# South Bend 8k 8x18



## wrmiller (Mar 23, 2013)

I am considering this machine, as I need something small I can move into a basement by myself but want more machine than my old 7x12.

Just wondering if anyone here has any experience with one?

TIA,
Bill


----------



## efenley (Apr 3, 2013)

I received mine about a month ago. It was well crated and had no damage. Visually it is small but impressive, with attention to detail I've not seen in the lower end lathes. I was in the Grizzly showroom in Muncy a few years ago and found the small lathes to be very rough on the edges and a little cheap looking in the gears, dials, etc. This has ground surfaces everywhere, including the skirt, and beveled edges that give it a very finished look. Components like gears, toolholder and dials are high quality. There is little backlash in the dials and I've found it easy to shave a few tenths of a thousandth off a radius reliably.  Speed change between the high and low belt is quick (1 minute or so), but most work I do is on the high setting. I've run nylon, aluminum, steel and 4140 tool steel on it and except for some chatter with the 4140 (probably my fault) it had little problem with any of it. The belt drive is quiet and it quickly powers up and has an electric brake(?) that brings the speed back down quickly. Thread/feed changes require a little work to switch gears and belts, but if you don't plan on much threading, this may be of minimal importance. The chuck appears to be of good quality, but I have not checked it for run out.  Note that the spindle is 1 1/8" as advertised, but the chuck is closer to 7/8 inch, so you will need a larger chuck if you want to make use of the entire spindle bore. 

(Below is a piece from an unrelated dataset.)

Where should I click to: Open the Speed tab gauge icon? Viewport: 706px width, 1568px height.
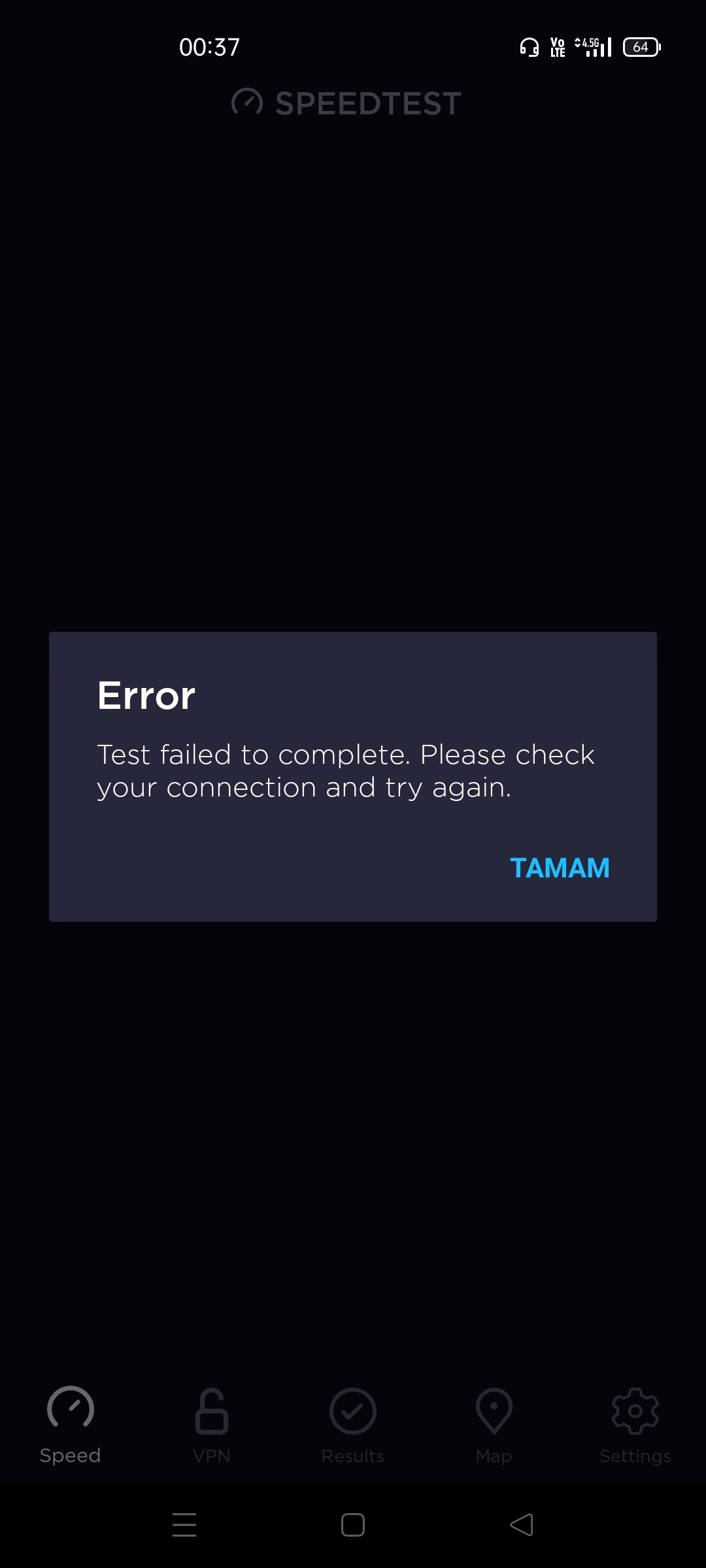click(x=71, y=1408)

Complaints include an odd design for lubrication and some poor workmanship in the factory at the grease fittings. The two fittings on the acme thread ends popped out when I put pressure on them because the fitting was very loose, so I replaced them (6mm press fit) with 1/4" press fit from McMaster. I also replaced the spindle fittings with oil cups from McMaster as well. The spindles have grease fittings (zerks) for some odd reason. They tell you to use an oilcan to squirt oil through the grease fitting, but I found that impractical, as oil leaked everywhere when I tried it. There was also no way to verify how much oil made it into the spindles, and this is critical for proper lathe care. Read the manual on lubrication so you understand what I'm saying. The feed/thread gearing also has grease fittings, but they are not sized for a common grease gun. They supply a cheap plastic gun that I suppose is usable, but I just replaced them with 5mm grease fittings that I trimmed the hex off of to allowthem to fit inside the nut (this will make sense once you see it). 

They provide a final inspection report that gives the measured run out on all moving elements on the machine, and if it is accurate, it speaks well of their quality control, despite the grease fitting issues. Send me an email addressand I'll send you a copy of it if you want. 

 It is made in Taiwan, and it looks like they put a lot of effort into making it worthy of the SB brand.  I'm a mechanical engineer and grew up in my father’s machine shop running the old SB and Hardinge lathes. The new SB 8K is not a Hardinge,of course, but at 300 pounds and $2300 it is a good fit for my needs. I needed a precision lathe that would be usable without a lot of work, and I could move into and out of my basement.  I have a small engineering company I operate out of my house, so my needs are different than most home users. I make small prototype parts in low quantities, and larger items I contract out.   Some of the Chinese lathes require a lot of tuning (I've read) that I just don't have the time for.  As is mentioned elsewhere on this and other boards, there are cheaper products out there, and if you don't require precision, and/or have a limited budget, you may get a better value with the Chinese lathes. I'm sure someone will tell you that you should buy an old American lathe, and that is an option for some.  Have someone who has the equipment and knowledge check it out first, as used equipment may not have been maintained very well and parts can be hard to find.   I am quite happy with my purchase and would recommend it to someone with similar requirements.


----------



## wrmiller (Apr 4, 2013)

I thank you for taking the time to reply to my questions. I will PM you my email address.

I have decided to get this lathe. I know, I can get cheaper/bigger stuff from Grizzly, but I don't require nor want bigger. Or worn out.

I do appreciate the head's up about the chuck. Thanks. Everything else seems trivial.


----------